# Thursday, 07 December 2006

In Barcelona, I was on the panel for the Barcelona Girl Geek Dinner. Now, lest anyone be under the illusion that these panels are carefully peer-selected and reviewed, that there's some committee somewhere finding the cream of modern geekhood -- well maybe that was how the others were chosen but for me, I was hanging out in the speaker room when Sarah, who I'd only just met, asked me if I'd do it and I said yes.

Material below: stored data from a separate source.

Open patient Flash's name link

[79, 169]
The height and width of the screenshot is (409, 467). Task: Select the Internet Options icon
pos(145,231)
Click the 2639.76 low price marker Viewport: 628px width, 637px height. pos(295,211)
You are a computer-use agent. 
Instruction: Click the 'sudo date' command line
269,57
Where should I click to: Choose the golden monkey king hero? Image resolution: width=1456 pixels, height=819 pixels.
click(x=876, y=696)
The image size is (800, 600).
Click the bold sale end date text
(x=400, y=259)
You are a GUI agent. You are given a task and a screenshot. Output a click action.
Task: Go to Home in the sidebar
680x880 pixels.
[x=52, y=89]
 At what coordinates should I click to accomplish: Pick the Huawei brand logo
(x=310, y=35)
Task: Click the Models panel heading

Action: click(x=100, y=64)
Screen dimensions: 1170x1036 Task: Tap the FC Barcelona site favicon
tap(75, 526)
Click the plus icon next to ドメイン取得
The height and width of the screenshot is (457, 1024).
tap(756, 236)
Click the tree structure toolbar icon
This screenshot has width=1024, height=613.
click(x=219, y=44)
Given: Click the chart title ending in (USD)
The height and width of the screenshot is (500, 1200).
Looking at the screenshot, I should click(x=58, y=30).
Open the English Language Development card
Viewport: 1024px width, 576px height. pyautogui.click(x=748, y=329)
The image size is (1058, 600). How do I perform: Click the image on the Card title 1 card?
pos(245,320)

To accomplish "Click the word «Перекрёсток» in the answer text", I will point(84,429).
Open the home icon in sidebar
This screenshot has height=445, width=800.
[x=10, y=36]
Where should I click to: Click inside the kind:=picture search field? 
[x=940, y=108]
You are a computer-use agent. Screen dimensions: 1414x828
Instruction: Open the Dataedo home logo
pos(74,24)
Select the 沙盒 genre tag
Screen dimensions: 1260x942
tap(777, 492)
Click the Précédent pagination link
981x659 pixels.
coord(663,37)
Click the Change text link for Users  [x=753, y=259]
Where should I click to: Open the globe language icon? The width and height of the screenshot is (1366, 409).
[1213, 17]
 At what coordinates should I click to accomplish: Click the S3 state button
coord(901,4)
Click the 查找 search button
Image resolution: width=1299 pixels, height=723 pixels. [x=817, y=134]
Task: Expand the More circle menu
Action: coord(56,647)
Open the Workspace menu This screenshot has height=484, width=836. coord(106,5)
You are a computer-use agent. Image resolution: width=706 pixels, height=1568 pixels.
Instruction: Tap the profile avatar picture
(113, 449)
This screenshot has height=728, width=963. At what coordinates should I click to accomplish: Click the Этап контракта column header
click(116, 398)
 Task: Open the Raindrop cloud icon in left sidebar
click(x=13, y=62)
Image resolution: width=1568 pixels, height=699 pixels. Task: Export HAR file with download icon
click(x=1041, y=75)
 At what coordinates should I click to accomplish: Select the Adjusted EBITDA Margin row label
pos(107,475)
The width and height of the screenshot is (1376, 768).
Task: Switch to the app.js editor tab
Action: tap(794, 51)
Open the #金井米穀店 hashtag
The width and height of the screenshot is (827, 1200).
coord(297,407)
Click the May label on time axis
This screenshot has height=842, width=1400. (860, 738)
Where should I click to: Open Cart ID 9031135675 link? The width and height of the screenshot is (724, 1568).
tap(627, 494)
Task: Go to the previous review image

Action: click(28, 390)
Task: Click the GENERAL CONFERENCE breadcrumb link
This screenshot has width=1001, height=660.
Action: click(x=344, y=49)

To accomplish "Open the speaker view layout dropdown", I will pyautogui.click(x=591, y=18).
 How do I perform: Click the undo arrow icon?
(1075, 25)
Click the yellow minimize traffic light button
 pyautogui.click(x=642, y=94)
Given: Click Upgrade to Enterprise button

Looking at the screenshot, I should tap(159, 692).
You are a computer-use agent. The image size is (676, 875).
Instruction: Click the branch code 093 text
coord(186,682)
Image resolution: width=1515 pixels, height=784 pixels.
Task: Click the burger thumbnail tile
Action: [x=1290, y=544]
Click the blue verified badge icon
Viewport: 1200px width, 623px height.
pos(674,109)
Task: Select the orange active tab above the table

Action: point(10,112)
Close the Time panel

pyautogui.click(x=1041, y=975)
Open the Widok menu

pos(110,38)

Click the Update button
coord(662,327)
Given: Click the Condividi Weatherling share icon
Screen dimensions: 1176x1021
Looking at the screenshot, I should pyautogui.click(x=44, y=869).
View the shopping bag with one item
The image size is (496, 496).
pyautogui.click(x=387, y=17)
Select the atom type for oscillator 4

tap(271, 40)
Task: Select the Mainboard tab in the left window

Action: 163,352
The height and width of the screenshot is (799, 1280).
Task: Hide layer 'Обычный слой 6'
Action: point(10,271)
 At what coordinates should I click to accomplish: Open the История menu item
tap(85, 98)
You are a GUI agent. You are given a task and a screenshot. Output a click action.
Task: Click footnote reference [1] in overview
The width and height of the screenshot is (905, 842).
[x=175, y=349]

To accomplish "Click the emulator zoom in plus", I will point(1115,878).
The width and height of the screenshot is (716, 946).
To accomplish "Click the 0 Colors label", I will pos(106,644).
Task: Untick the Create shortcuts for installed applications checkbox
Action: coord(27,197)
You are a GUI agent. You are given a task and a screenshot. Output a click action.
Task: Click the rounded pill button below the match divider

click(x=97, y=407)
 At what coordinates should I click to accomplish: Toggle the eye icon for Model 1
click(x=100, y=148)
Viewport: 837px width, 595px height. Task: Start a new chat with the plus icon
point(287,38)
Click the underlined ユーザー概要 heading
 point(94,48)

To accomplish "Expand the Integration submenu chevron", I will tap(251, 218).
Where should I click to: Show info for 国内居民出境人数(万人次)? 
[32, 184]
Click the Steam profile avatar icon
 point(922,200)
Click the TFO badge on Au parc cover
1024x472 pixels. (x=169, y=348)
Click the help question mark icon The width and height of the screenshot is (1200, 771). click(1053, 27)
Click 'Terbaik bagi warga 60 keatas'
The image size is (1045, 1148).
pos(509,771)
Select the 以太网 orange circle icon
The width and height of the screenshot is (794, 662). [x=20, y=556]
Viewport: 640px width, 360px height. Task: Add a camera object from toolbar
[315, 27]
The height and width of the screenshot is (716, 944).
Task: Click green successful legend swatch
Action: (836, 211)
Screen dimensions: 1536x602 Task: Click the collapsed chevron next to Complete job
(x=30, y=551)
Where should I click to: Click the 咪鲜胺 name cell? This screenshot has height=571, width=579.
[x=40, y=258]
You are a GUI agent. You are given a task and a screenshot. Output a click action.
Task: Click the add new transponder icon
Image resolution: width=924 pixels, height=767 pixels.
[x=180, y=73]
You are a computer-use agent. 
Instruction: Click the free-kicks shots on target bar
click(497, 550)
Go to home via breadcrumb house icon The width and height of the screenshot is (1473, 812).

I had a lovely time at the panel and we all spoke about our experiences, advice to newbies, how nice it is not being "the only one in the room" from time to time, and so on. I was sitting with Catherine and Cyra, two of my fellow panelists, and Charles Torre of Channel 9 was with us, and we talked over dinner and wine the way in my experience geeky women always do -- a fast paced mix of very technical shoptalk and personal getting-to-know-each other material. (I learned a lot from Cyra and wish we had had more time together.) When the event ended, the four of us walked together across the street to the speaker hotel, but it was such a short walk and we weren't finished talking. Someone expressed an interest in dessert, and we decided to see what the lobby bar had to offer. We kept on talking, and at one point Catherine and I were trying to convince Charles that "the compiler is your friend" -- that strong typing and early binding have big advantages. Charles kept saying "I can't believe I'm not filming this" until eventually he picked up the camera and started to film. He asked us questions he knew we cared strongly about and off we went.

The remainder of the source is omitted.